Karen Sinnema cita a ocorrência de casos de registro de direito autoral até sobre o próprio rosto, como forma de proteção contra o uso indevido de imagem. “É uma prática cada vez mais comum entre artistas e personalidades públicas em todo o mundo”, frisa.

A apropriação de patentes de produtos e soluções, e nomes e marcas, prejudica economicamente negócios, bem como identidade e reputação.

Segundo as advogadas do Sinnema Barbosa, existem caminhos estratégicos que os escritórios de marcas e patentes costumam adotar para garantir que o uso e a exclusividade da marca sejam preservados. A seguir, estão listadas cada uma dessas etapas e como a assessoria jurídica atua em cada momento.

  1. Monitoramento de uso de marca no INPI

Toda semana, o Instituto Nacional da Propriedade Industrial (INPI) publica a Revista da Propriedade Industrial (RPI), onde constam novos pedidos de registro e decisões administrativas. O monitoramento constante dessa publicação é fundamental para identificar pedidos de registro semelhantes ou usos indevidos de marca. Nessa fase, a assessoria jurídica analisa possíveis riscos e, se necessário, orienta sobre a oposição administrativa ao pedido, evitando que uma marca conflitante seja registrada.

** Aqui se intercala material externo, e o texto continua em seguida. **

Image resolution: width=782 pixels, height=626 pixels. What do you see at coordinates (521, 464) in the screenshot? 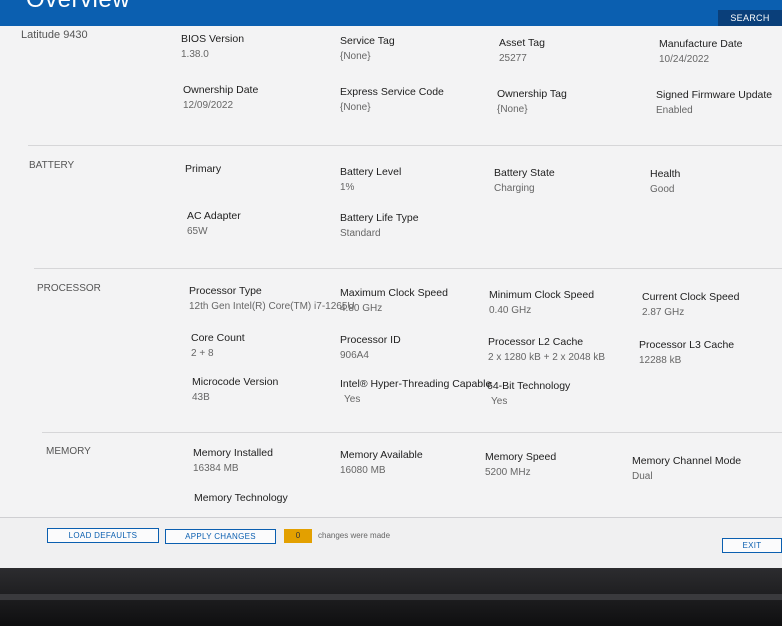
I see `memory-speed-field: Memory Speed 5200 MHz` at bounding box center [521, 464].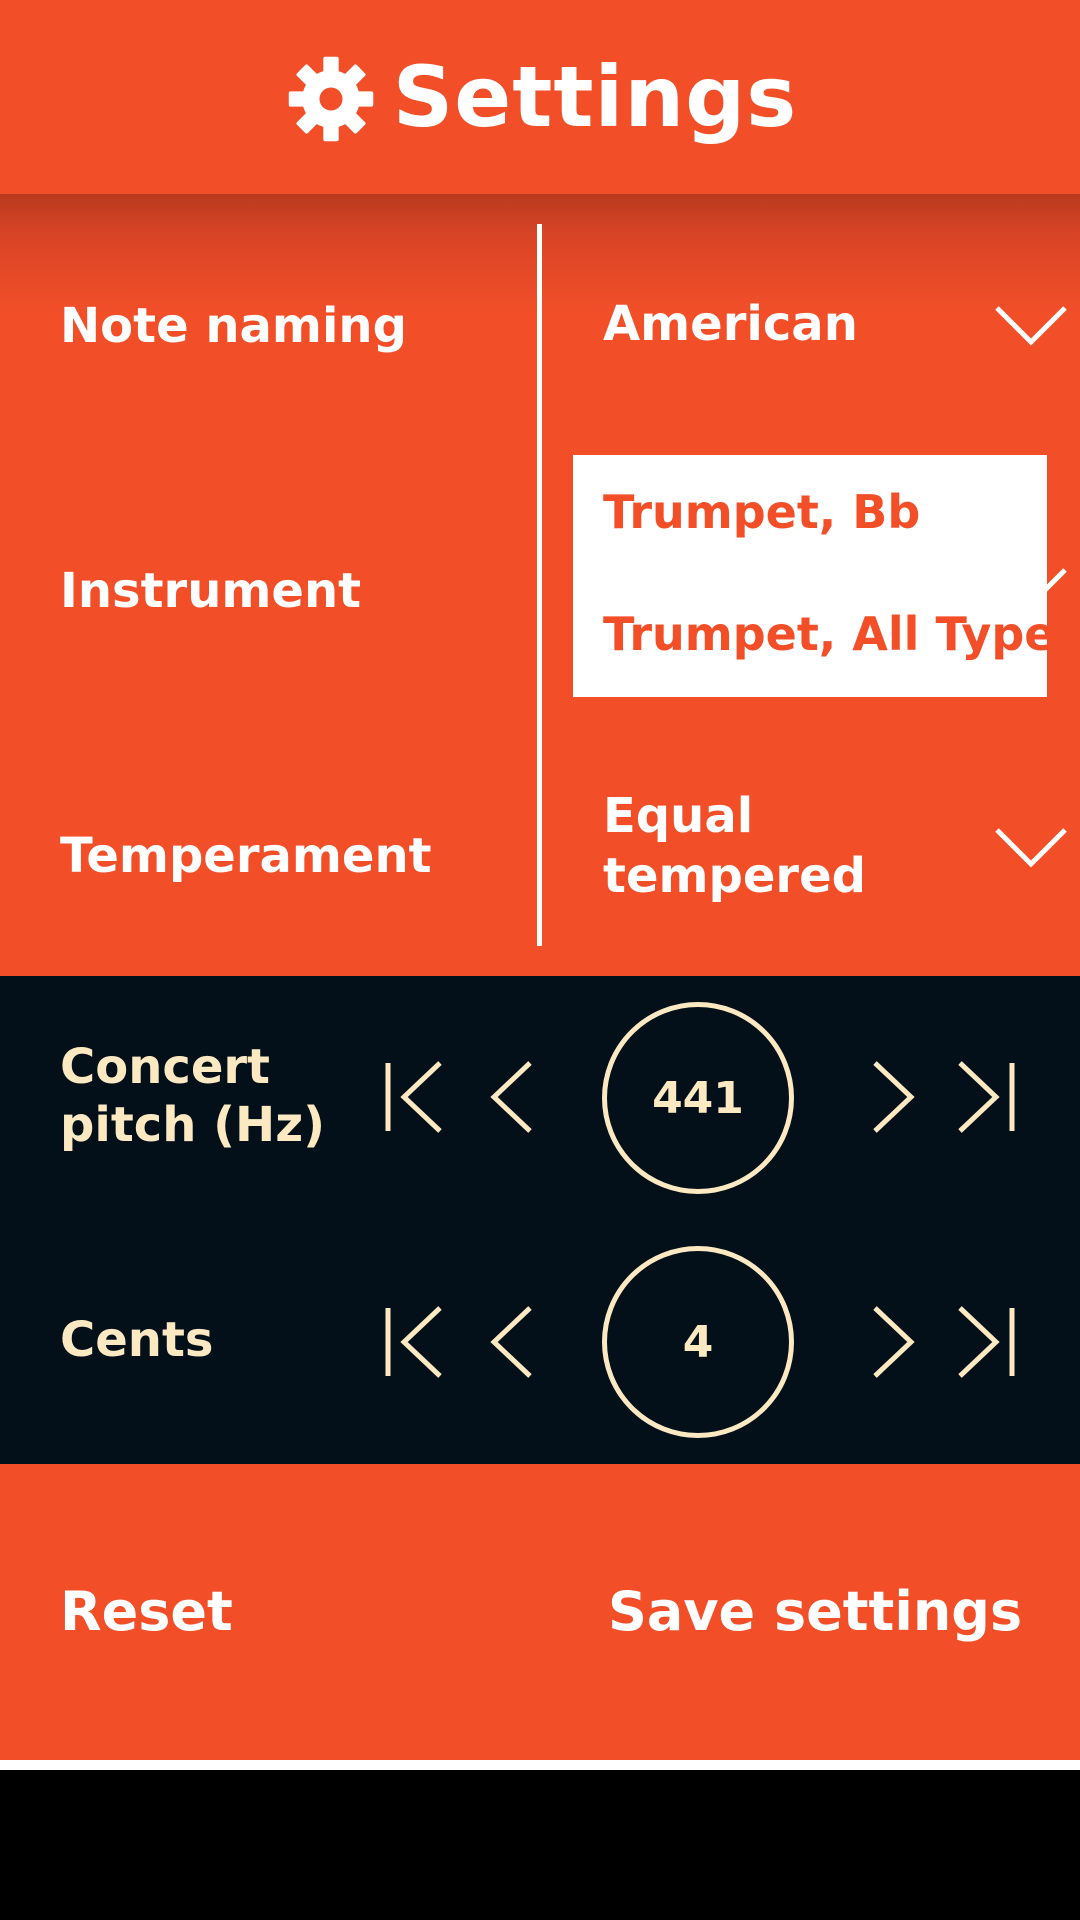 Image resolution: width=1080 pixels, height=1920 pixels. Describe the element at coordinates (193, 1096) in the screenshot. I see `concert-pitch-label: Concert pitch (Hz)` at that location.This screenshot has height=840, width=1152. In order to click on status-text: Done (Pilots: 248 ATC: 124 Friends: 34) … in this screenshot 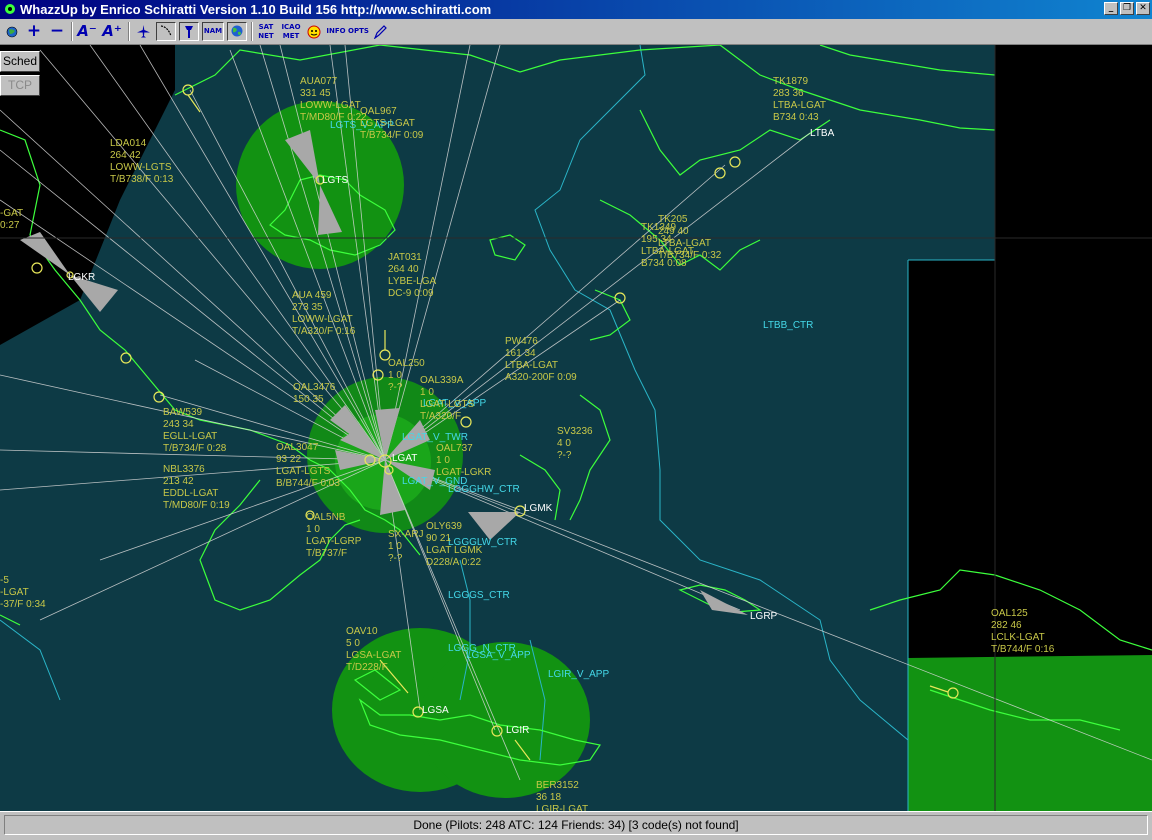, I will do `click(576, 825)`.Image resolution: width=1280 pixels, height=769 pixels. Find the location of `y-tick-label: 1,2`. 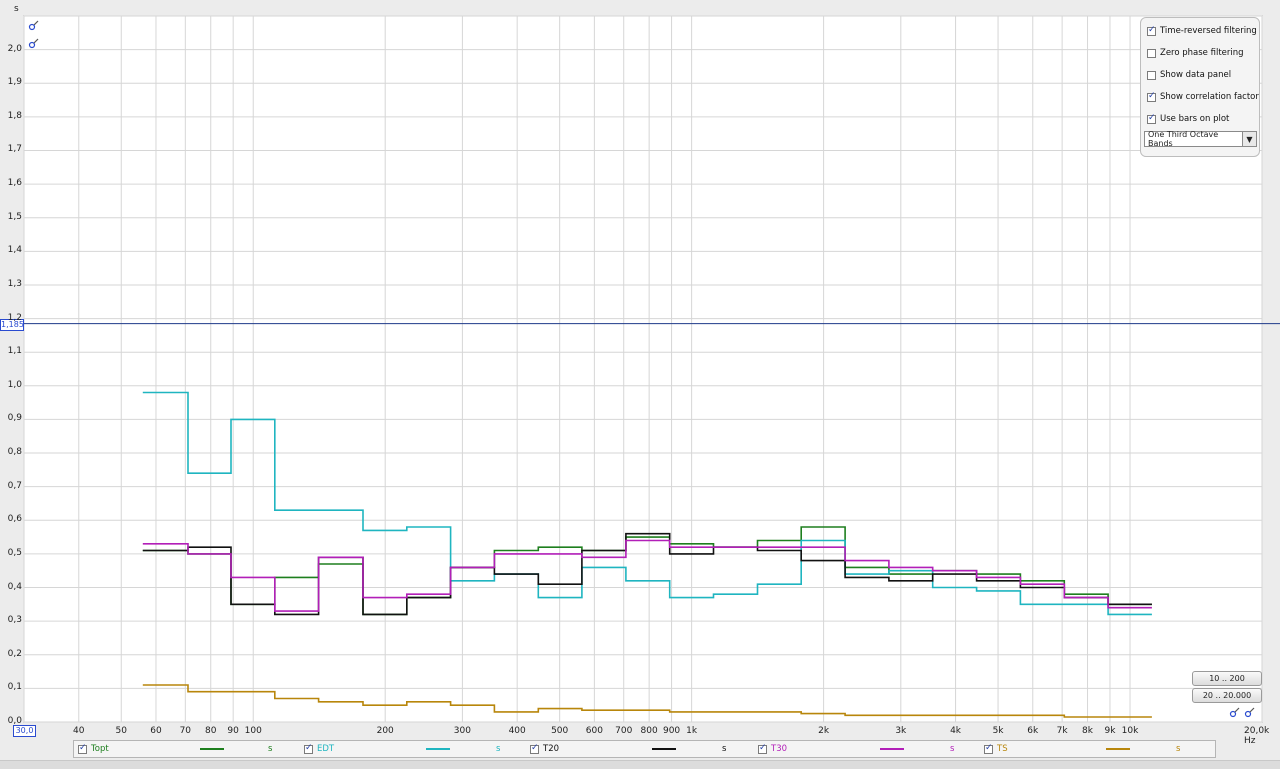

y-tick-label: 1,2 is located at coordinates (14, 318). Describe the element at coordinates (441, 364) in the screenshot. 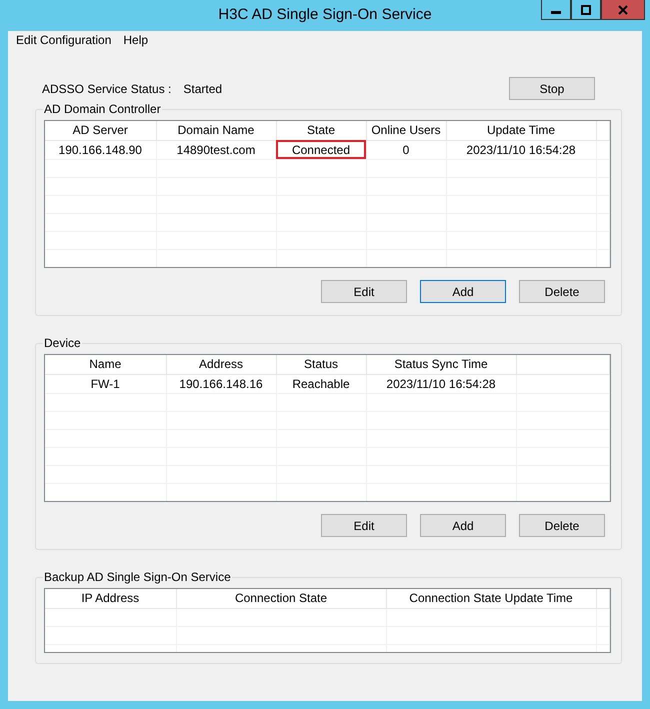

I see `column-header: Status Sync Time` at that location.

  1. Primeira tentativa: acordo amigável

Quando é detectado o uso indevido de uma marca, o primeiro passo recomendado é a notificação extrajudicial. Esse documento formal comunica o infrator e busca uma solução amigável — muitas vezes suficiente para cessar o uso indevido sem precisar recorrer ao Judiciário. A assessoria jurídica redige e envia a notificação de forma estratégica, garantindo clareza, segurança e força jurídica à comunicação.

  1. Quando o diálogo não resolve: ação judicial

Se o infrator não interromper o uso indevido, o titular da marca pode recorrer à via judicial. Nessa etapa, a atuação do advogado é essencial para formular o pedido adequado, que pode incluir a abstenção de uso, nulidade de registro indevido e a proteção contra concorrência desleal. O objetivo é fazer cessar a infração e resguardar a exclusividade da marca.

  1. Indenizações por danos

Além de impedir o uso indevido, o titular da marca também pode buscar indenizações por danos materiais e morais, caso tenha sofrido prejuízos. A assessoria jurídica é responsável por reunir as provas, quantificar os danos e conduzir a ação de forma a garantir a reparação integral dos prejuízos causados.